[[ THE INPUT open ]]
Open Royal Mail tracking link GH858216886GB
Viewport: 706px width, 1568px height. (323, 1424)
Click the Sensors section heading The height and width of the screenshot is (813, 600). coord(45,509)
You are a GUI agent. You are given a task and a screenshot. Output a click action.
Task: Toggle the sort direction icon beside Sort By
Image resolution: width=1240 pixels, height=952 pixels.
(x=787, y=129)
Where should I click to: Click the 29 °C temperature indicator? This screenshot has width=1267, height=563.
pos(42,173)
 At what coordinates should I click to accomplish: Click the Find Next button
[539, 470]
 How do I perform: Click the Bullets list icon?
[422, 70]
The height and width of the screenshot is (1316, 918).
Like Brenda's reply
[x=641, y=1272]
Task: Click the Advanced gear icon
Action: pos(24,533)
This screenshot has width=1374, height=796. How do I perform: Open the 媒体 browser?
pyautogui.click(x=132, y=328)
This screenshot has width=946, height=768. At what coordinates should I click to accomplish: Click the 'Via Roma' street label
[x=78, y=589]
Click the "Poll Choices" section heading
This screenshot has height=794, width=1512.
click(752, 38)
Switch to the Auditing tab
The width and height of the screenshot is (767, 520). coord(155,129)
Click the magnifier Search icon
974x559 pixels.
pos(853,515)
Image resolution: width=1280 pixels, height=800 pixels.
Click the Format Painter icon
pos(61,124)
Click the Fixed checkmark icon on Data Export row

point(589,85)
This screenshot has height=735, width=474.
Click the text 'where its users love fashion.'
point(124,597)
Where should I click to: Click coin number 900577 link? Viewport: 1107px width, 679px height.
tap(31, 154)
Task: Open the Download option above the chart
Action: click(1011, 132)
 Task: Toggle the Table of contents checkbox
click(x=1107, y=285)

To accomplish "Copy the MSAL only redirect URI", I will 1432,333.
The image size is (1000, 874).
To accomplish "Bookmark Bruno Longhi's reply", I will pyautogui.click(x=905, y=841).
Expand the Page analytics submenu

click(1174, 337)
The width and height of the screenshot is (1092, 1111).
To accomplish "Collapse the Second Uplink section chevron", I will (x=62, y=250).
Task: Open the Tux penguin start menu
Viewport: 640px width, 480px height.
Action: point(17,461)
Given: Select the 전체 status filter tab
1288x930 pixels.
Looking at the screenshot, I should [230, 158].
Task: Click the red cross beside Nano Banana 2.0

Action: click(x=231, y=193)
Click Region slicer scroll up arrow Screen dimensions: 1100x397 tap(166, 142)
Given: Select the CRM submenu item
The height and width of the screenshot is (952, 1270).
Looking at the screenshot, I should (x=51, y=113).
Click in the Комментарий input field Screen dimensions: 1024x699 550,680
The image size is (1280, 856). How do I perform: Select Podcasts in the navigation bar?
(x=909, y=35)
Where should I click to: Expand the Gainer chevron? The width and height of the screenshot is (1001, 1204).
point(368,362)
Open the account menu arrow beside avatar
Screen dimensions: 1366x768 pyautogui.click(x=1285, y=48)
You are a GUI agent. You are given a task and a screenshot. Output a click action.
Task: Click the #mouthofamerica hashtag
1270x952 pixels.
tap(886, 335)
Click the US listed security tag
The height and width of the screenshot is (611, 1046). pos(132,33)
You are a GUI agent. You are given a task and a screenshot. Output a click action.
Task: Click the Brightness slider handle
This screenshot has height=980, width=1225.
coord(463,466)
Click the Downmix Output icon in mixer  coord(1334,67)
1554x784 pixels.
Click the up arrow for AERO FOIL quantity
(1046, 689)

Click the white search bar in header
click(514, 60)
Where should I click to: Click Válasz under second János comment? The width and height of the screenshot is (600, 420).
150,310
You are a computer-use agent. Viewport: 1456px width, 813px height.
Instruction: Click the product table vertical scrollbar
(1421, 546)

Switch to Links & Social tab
[[ THE INPUT closed ]]
* WHAT THE TASK REQUIRES:
Restate each of the records exactly, leaving nothing out.

* OUTPUT BELOW:
Open Royal Mail tracking link GH858216886GB
Viewport: 706px width, 1568px height. (323, 1424)
Click the Sensors section heading The height and width of the screenshot is (813, 600). coord(45,509)
You are a GUI agent. You are given a task and a screenshot. Output a click action.
Task: Toggle the sort direction icon beside Sort By
Image resolution: width=1240 pixels, height=952 pixels.
(x=787, y=129)
Where should I click to: Click the 29 °C temperature indicator? This screenshot has width=1267, height=563.
pos(42,173)
 At what coordinates should I click to accomplish: Click the Find Next button
[539, 470]
 How do I perform: Click the Bullets list icon?
[422, 70]
The height and width of the screenshot is (1316, 918).
Like Brenda's reply
[x=641, y=1272]
Task: Click the Advanced gear icon
Action: pos(24,533)
This screenshot has width=1374, height=796. How do I perform: Open the 媒体 browser?
pyautogui.click(x=132, y=328)
This screenshot has width=946, height=768. At what coordinates should I click to accomplish: Click the 'Via Roma' street label
[x=78, y=589]
Click the "Poll Choices" section heading
This screenshot has height=794, width=1512.
click(752, 38)
Switch to the Auditing tab
The width and height of the screenshot is (767, 520). coord(155,129)
Click the magnifier Search icon
974x559 pixels.
pos(853,515)
Image resolution: width=1280 pixels, height=800 pixels.
Click the Format Painter icon
pos(61,124)
Click the Fixed checkmark icon on Data Export row

point(589,85)
This screenshot has height=735, width=474.
Click the text 'where its users love fashion.'
point(124,597)
Where should I click to: Click coin number 900577 link? Viewport: 1107px width, 679px height.
tap(31, 154)
Task: Open the Download option above the chart
Action: click(1011, 132)
 Task: Toggle the Table of contents checkbox
click(x=1107, y=285)

To accomplish "Copy the MSAL only redirect URI", I will 1432,333.
The image size is (1000, 874).
To accomplish "Bookmark Bruno Longhi's reply", I will pyautogui.click(x=905, y=841).
Expand the Page analytics submenu

click(1174, 337)
The width and height of the screenshot is (1092, 1111).
To accomplish "Collapse the Second Uplink section chevron", I will (x=62, y=250).
Task: Open the Tux penguin start menu
Viewport: 640px width, 480px height.
Action: point(17,461)
Given: Select the 전체 status filter tab
1288x930 pixels.
Looking at the screenshot, I should [230, 158].
Task: Click the red cross beside Nano Banana 2.0

Action: click(x=231, y=193)
Click Region slicer scroll up arrow Screen dimensions: 1100x397 tap(166, 142)
Given: Select the CRM submenu item
The height and width of the screenshot is (952, 1270).
Looking at the screenshot, I should (x=51, y=113).
Click in the Комментарий input field Screen dimensions: 1024x699 550,680
The image size is (1280, 856). How do I perform: Select Podcasts in the navigation bar?
(x=909, y=35)
Where should I click to: Expand the Gainer chevron? The width and height of the screenshot is (1001, 1204).
point(368,362)
Open the account menu arrow beside avatar
Screen dimensions: 1366x768 pyautogui.click(x=1285, y=48)
You are a GUI agent. You are given a task and a screenshot. Output a click action.
Task: Click the #mouthofamerica hashtag
1270x952 pixels.
tap(886, 335)
Click the US listed security tag
The height and width of the screenshot is (611, 1046). pos(132,33)
You are a GUI agent. You are given a task and a screenshot. Output a click action.
Task: Click the Brightness slider handle
This screenshot has height=980, width=1225.
coord(463,466)
Click the Downmix Output icon in mixer  coord(1334,67)
1554x784 pixels.
Click the up arrow for AERO FOIL quantity
(1046, 689)

Click the white search bar in header
click(514, 60)
Where should I click to: Click Válasz under second János comment? The width and height of the screenshot is (600, 420).
150,310
You are a computer-use agent. Viewport: 1456px width, 813px height.
Instruction: Click the product table vertical scrollbar
(1421, 546)

Switch to Links & Social tab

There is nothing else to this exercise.